Tallis – Ave, Dei patris filia

Tallis – Ave, Dei patris filia
The Cardinal’s Musick, Andrew Carwood
Hyperion CDA68095. 71’58

Honor, Virtus Et Potestas; Candidi Facti Sunt Nazarei; Homo Quidam Fecit Coenam; Ave, Dei Patris Filia; Christ Rising Again; Out from the Deep; Short Service: O Lord, Open Thou Our Lips; Venite; E’en Like the Hunted Hind; Expend, O Lord; Te Deum; Benedictus; The Lord Be With You; Litany.
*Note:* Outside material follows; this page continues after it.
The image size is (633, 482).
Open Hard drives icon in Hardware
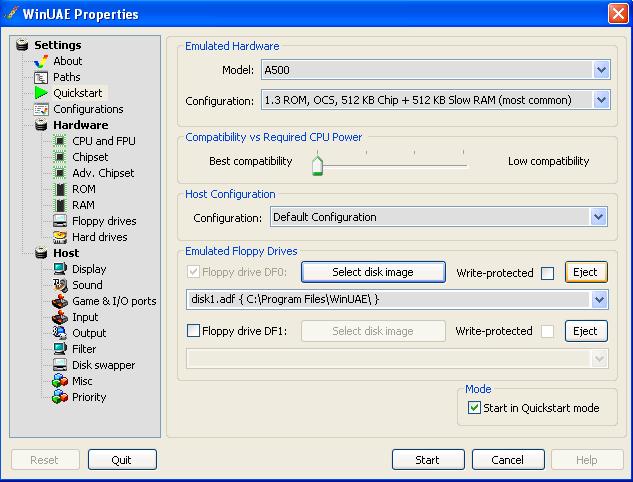(60, 237)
The latest release in The Cardinall’s Musick Tallis Edition focuses on some lesser-known, but nonetheless fascinating pieces. The piece that gives the CD its title is one of Tallis’s earliest works, but probably not the first. It is nearly 16 minutes of rather convoluted praise to the Virgin Mary in which Tallis shows a considerable amount of early promise, not least in some of what was to become his trademark harmonic twists and turns. Detective work by David Allison has not only reconstructed the work from its surviving incomplete state, but has also explored the similarities between it and Robert Fayrfax’s setting of the same text. I would have preferred it to have started the disc (not least to match the order of the liner notes), but it appears after three opening Latin Responsories, the only other pieces in Latin.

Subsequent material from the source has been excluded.